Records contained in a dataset
++++++

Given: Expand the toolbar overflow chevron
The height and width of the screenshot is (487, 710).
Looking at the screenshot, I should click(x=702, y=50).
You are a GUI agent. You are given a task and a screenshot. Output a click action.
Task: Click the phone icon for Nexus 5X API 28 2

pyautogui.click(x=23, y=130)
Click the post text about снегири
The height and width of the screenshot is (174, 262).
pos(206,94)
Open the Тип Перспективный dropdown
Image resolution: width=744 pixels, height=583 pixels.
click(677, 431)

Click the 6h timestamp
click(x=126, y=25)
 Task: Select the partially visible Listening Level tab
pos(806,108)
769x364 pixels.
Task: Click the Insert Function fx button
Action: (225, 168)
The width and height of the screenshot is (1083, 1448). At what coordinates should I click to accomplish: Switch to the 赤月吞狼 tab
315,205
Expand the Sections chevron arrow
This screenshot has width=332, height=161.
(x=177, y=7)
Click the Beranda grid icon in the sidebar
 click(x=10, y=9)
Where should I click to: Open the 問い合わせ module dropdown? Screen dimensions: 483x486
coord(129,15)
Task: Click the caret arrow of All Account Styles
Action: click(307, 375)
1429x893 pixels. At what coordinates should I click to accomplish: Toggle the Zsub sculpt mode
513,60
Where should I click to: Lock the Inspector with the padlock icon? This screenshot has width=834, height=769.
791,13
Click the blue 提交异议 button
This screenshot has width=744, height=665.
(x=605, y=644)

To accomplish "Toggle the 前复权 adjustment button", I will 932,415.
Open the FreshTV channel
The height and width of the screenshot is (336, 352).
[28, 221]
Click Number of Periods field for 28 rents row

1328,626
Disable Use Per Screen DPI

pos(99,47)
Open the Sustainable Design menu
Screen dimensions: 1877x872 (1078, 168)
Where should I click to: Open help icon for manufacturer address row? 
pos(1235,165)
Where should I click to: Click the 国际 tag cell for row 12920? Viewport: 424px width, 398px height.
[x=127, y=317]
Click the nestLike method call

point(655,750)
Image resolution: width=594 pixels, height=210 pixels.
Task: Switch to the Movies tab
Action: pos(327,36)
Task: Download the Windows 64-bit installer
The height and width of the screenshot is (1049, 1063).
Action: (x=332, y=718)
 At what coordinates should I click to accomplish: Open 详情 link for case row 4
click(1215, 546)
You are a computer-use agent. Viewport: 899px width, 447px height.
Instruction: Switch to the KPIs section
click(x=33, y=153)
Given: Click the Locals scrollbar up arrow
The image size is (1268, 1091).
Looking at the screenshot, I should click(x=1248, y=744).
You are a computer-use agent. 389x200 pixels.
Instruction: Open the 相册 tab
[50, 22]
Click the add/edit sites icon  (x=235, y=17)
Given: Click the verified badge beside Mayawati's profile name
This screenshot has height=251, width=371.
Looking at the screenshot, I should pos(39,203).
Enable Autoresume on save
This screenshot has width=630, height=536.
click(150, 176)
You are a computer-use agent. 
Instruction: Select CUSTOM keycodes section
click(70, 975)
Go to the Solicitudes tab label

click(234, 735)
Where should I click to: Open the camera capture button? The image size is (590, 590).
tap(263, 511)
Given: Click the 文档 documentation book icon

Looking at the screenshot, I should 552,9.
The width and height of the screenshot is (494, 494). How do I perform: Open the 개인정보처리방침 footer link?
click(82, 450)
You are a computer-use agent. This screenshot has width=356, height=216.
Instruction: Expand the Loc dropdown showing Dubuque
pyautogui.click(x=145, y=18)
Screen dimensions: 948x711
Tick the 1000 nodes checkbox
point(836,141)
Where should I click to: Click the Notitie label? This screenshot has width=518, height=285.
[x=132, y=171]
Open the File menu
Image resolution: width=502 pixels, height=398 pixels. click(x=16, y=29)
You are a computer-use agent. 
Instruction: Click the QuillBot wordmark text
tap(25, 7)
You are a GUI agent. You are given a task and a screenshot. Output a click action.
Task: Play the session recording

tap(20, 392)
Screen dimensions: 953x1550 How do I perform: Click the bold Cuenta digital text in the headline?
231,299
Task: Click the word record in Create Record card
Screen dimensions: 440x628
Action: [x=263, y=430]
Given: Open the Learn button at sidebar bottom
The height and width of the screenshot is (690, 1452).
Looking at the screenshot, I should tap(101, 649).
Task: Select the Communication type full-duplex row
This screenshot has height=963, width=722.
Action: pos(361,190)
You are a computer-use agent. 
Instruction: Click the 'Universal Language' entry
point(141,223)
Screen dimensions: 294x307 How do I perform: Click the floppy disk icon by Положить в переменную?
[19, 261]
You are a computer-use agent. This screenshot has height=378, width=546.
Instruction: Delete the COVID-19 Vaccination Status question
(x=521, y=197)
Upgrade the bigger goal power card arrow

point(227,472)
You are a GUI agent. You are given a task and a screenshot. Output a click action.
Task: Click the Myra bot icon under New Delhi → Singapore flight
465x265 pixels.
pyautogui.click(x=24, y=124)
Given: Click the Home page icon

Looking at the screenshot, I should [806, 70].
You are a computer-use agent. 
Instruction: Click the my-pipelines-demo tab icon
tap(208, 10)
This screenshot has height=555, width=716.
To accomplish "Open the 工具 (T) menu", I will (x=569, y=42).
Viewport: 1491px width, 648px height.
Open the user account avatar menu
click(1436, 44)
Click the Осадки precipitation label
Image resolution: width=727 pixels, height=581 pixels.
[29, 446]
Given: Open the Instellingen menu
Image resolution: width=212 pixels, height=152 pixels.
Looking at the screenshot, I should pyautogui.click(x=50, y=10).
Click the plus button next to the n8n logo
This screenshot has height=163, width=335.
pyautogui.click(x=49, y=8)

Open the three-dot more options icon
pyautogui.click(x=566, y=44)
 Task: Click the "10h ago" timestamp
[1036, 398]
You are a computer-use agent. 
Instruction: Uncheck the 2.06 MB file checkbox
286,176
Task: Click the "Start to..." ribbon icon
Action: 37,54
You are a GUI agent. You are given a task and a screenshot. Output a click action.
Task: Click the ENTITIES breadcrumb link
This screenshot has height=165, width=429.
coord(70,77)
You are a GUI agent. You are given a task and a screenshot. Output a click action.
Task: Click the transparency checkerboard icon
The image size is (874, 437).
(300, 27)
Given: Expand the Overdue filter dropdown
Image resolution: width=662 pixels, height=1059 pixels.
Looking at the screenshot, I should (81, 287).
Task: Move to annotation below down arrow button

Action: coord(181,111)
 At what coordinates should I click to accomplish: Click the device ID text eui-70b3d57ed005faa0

++++++

▸ Work request
Each entry above is to be transcribed exactly as it was written.

▸ Response for this exercise
Given: Expand the toolbar overflow chevron
The height and width of the screenshot is (487, 710).
Looking at the screenshot, I should click(x=702, y=50).
You are a GUI agent. You are given a task and a screenshot. Output a click action.
Task: Click the phone icon for Nexus 5X API 28 2

pyautogui.click(x=23, y=130)
Click the post text about снегири
The height and width of the screenshot is (174, 262).
pos(206,94)
Open the Тип Перспективный dropdown
Image resolution: width=744 pixels, height=583 pixels.
click(677, 431)

Click the 6h timestamp
click(x=126, y=25)
 Task: Select the partially visible Listening Level tab
pos(806,108)
769x364 pixels.
Task: Click the Insert Function fx button
Action: (225, 168)
The width and height of the screenshot is (1083, 1448). At what coordinates should I click to accomplish: Switch to the 赤月吞狼 tab
315,205
Expand the Sections chevron arrow
This screenshot has width=332, height=161.
(x=177, y=7)
Click the Beranda grid icon in the sidebar
 click(x=10, y=9)
Where should I click to: Open the 問い合わせ module dropdown? Screen dimensions: 483x486
coord(129,15)
Task: Click the caret arrow of All Account Styles
Action: click(307, 375)
1429x893 pixels. At what coordinates should I click to accomplish: Toggle the Zsub sculpt mode
513,60
Where should I click to: Lock the Inspector with the padlock icon? This screenshot has width=834, height=769.
791,13
Click the blue 提交异议 button
This screenshot has width=744, height=665.
(x=605, y=644)

To accomplish "Toggle the 前复权 adjustment button", I will 932,415.
Open the FreshTV channel
The height and width of the screenshot is (336, 352).
[28, 221]
Click Number of Periods field for 28 rents row

1328,626
Disable Use Per Screen DPI

pos(99,47)
Open the Sustainable Design menu
Screen dimensions: 1877x872 (1078, 168)
Where should I click to: Open help icon for manufacturer address row? 
pos(1235,165)
Where should I click to: Click the 国际 tag cell for row 12920? Viewport: 424px width, 398px height.
[x=127, y=317]
Click the nestLike method call

point(655,750)
Image resolution: width=594 pixels, height=210 pixels.
Task: Switch to the Movies tab
Action: pos(327,36)
Task: Download the Windows 64-bit installer
The height and width of the screenshot is (1049, 1063).
Action: (x=332, y=718)
 At what coordinates should I click to accomplish: Open 详情 link for case row 4
click(1215, 546)
You are a computer-use agent. Viewport: 899px width, 447px height.
Instruction: Switch to the KPIs section
click(x=33, y=153)
Given: Click the Locals scrollbar up arrow
The image size is (1268, 1091).
Looking at the screenshot, I should click(x=1248, y=744).
You are a computer-use agent. 389x200 pixels.
Instruction: Open the 相册 tab
[50, 22]
Click the add/edit sites icon  (x=235, y=17)
Given: Click the verified badge beside Mayawati's profile name
This screenshot has height=251, width=371.
Looking at the screenshot, I should pos(39,203).
Enable Autoresume on save
This screenshot has width=630, height=536.
click(150, 176)
You are a computer-use agent. 
Instruction: Select CUSTOM keycodes section
click(70, 975)
Go to the Solicitudes tab label

click(234, 735)
Where should I click to: Open the camera capture button? The image size is (590, 590).
tap(263, 511)
Given: Click the 文档 documentation book icon

Looking at the screenshot, I should 552,9.
The width and height of the screenshot is (494, 494). How do I perform: Open the 개인정보처리방침 footer link?
click(82, 450)
You are a computer-use agent. This screenshot has width=356, height=216.
Instruction: Expand the Loc dropdown showing Dubuque
pyautogui.click(x=145, y=18)
Screen dimensions: 948x711
Tick the 1000 nodes checkbox
point(836,141)
Where should I click to: Click the Notitie label? This screenshot has width=518, height=285.
[x=132, y=171]
Open the File menu
Image resolution: width=502 pixels, height=398 pixels. click(x=16, y=29)
You are a computer-use agent. 
Instruction: Click the QuillBot wordmark text
tap(25, 7)
You are a GUI agent. You are given a task and a screenshot. Output a click action.
Task: Play the session recording

tap(20, 392)
Screen dimensions: 953x1550 How do I perform: Click the bold Cuenta digital text in the headline?
231,299
Task: Click the word record in Create Record card
Screen dimensions: 440x628
Action: [x=263, y=430]
Given: Open the Learn button at sidebar bottom
The height and width of the screenshot is (690, 1452).
Looking at the screenshot, I should tap(101, 649).
Task: Select the Communication type full-duplex row
This screenshot has height=963, width=722.
Action: pos(361,190)
You are a computer-use agent. 
Instruction: Click the 'Universal Language' entry
point(141,223)
Screen dimensions: 294x307 How do I perform: Click the floppy disk icon by Положить в переменную?
[19, 261]
You are a computer-use agent. This screenshot has height=378, width=546.
Instruction: Delete the COVID-19 Vaccination Status question
(x=521, y=197)
Upgrade the bigger goal power card arrow

point(227,472)
You are a GUI agent. You are given a task and a screenshot. Output a click action.
Task: Click the Myra bot icon under New Delhi → Singapore flight
465x265 pixels.
pyautogui.click(x=24, y=124)
Given: Click the Home page icon

Looking at the screenshot, I should [806, 70].
You are a computer-use agent. 
Instruction: Click the my-pipelines-demo tab icon
tap(208, 10)
This screenshot has height=555, width=716.
To accomplish "Open the 工具 (T) menu", I will (x=569, y=42).
Viewport: 1491px width, 648px height.
Open the user account avatar menu
click(1436, 44)
Click the Осадки precipitation label
Image resolution: width=727 pixels, height=581 pixels.
[29, 446]
Given: Open the Instellingen menu
Image resolution: width=212 pixels, height=152 pixels.
Looking at the screenshot, I should pyautogui.click(x=50, y=10).
Click the plus button next to the n8n logo
This screenshot has height=163, width=335.
pyautogui.click(x=49, y=8)

Open the three-dot more options icon
pyautogui.click(x=566, y=44)
 Task: Click the "10h ago" timestamp
[1036, 398]
You are a computer-use agent. 
Instruction: Uncheck the 2.06 MB file checkbox
286,176
Task: Click the "Start to..." ribbon icon
Action: 37,54
You are a GUI agent. You are given a task and a screenshot. Output a click action.
Task: Click the ENTITIES breadcrumb link
This screenshot has height=165, width=429.
coord(70,77)
You are a GUI agent. You are given a task and a screenshot. Output a click action.
Task: Click the transparency checkerboard icon
The image size is (874, 437).
(300, 27)
Given: Expand the Overdue filter dropdown
Image resolution: width=662 pixels, height=1059 pixels.
Looking at the screenshot, I should (81, 287).
Task: Move to annotation below down arrow button

Action: coord(181,111)
 At what coordinates should I click to accomplish: Click the device ID text eui-70b3d57ed005faa0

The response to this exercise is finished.